‘Angel & Faith’ flashback: Season 9, Issues 21-25 (2013) (Comic book reviews)

“Angel & Faith” Season 9 comes to an epic conclusion that’s not quite as great as the end of “Buffy” Season 9, but still pretty darn good, especially with the way it charts a new course for Giles. In the end, the best thing about Season 9 in the Buffyverse is that it was split into two monthly titles, rather than one 40-issue run.

We got more total issues in Season 9 (throw in the two miniseries and this has the most total issues of any comic season), but in a shorter time period, with the focus rarely straying from Buffy, Angel, Faith and other core characters. While the storytelling is good, the structure might be the smartest thing about the season.

The concluding five-issue arc — “What You Want, Not What You Need” (Issues 21-15, April-August 2013) — has a lot going on, but writer Christos Gage (who pens all 25 issues of this season) does a good job of juggling everything and artist Rebekah Isaacs and colorist Dan Jackson make things look epic in the final battle on a London rooftop where all the major players come together.

Narratively, it’s arguably a repeat of Season 8, with Whistler (instead of Angel/Twilight) trying to jump-start magic on Earth, but Angel trying to stop him this time. Whistler’s obsession with “balance” continues to be nonsensical, but I guess it’s appropriate that he looks like the burned husk of Anakin Skywalker after essentially jumping on the magic grenade, since Anakin was prophesied to “bring balance to the Force.”

Like Angel in Season 8, Whistler eventually realizes his folly. At the same time as the reader, Whistler gets a firsthand look at some of those people (2 billion, we’re told, if Whistler’s plan had gone full-scale) who will die in agony upon the Earth’s magical reseeding. (Others, however, survive the blast of magic and actually become stronger.)

So it all ties together, albeit in clunky fashion, with metaphors about the mathematical value of warfare peppered in (Whistler defends the atomic bombs the USA dropped on Japan as being life-savers in the big picture).

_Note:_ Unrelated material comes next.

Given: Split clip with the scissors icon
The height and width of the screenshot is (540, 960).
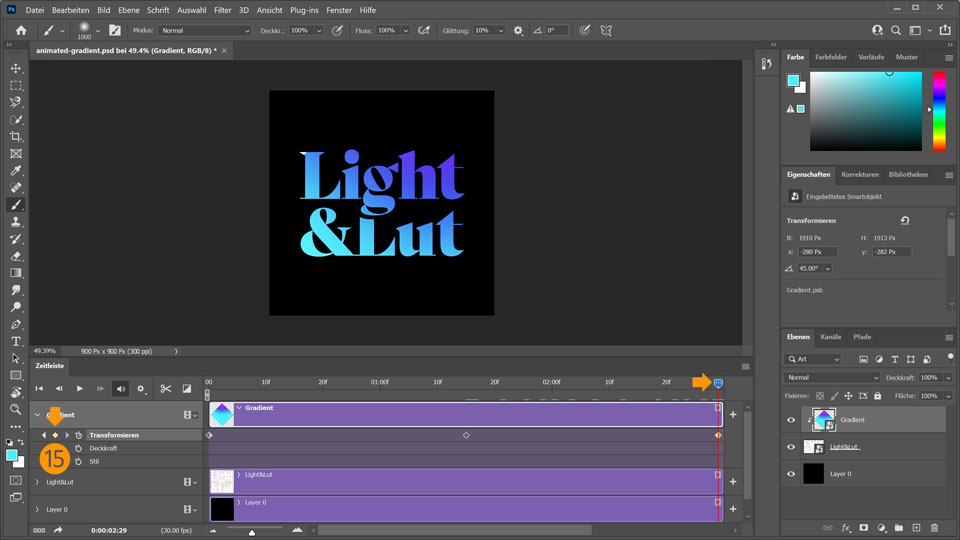Looking at the screenshot, I should coord(166,388).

But hopefully we can be done with people trying to “save” Earth in one fell swoop for a while.

That’s the wider narrative. But the focus of Season 9 – in this title and “Buffy” – is characters, and the resurrection of Giles is what this five-parter is most remembered for. He returns as a 12-year-old, and Gage and Isaacs start off with some humor, like when Giles is distracted by Faith’s cleavage. I suppose it’ll be hard to stop smirking at the Kid Giles concept, but I don’t doubt that lots of great stories will spring from a 50-something man trapped in an adolescents’ body. This concept is the opposite of “Big” and “13 Going on 30” – wherein kids magically become adults — and it hasn’t been explored too often in fantasy fiction.

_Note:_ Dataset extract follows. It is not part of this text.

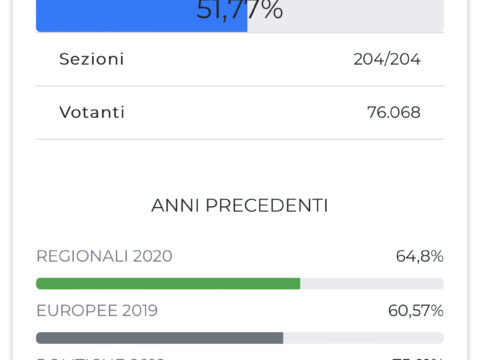The image size is (480, 360).
Task: Click the divider line below the Sezioni row
Action: (x=240, y=86)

It’s interesting that Giles is not excited about a “second chance,” because he wisely notes that people’s wishes for a do-over of their younger days are predicated on doing specific things differently. In his case, he’ll be going through the hell of adolescence again. That said, he retains all his accumulated knowledge, so it’ll be interesting how that will make things easier or perhaps harder for him this time around.

All told, “Angel & Faith” Season 9 is a case where the parts are better than the whole. Although the whole is solid – with the plan to resurrect Giles always holding my attention – it is kind of convenient that Angel is allowed to feel good about this resurrection whereas Willow learns that Buffy didn’t want to be resurrected. Granted, it is clearly stated that Giles was not in Heaven, and he admits that being in his 12-year-old body is better than being trapped inside Angel. I’m just saying it works out rather tidily for Angel.

Faith is such a great character that it’s hard to complain about a title where she’s in every issue, but she is ultimately a supporting player in Season 9. She alternates between saying she’ll stop Angel if he goes too far and saying she’s all in on resurrecting Giles. Faith learns something about herself: Once she lets someone in, she’s fiercely loyal to them. Thus, no matter her words, she was destined to go along with Angel’s plan all along.

Interestingly, considering that there is an “Angel & Faith” Season 10, Faith parts ways with Angel at the end of this season, believing she needs to strike out on her own; she aims to join Kennedy’s security firm as a trainer of young Slayers. Meanwhile in London, those victimized or enhanced by Whistler’s magic bomb now find themselves residing in a neighborhood redubbed Magic Town. Perhaps Angel will go back to his “helping the helpless” mode, only this time with demons and magical creatures needing his help more so than humans. Some fun could be had with this new perspective.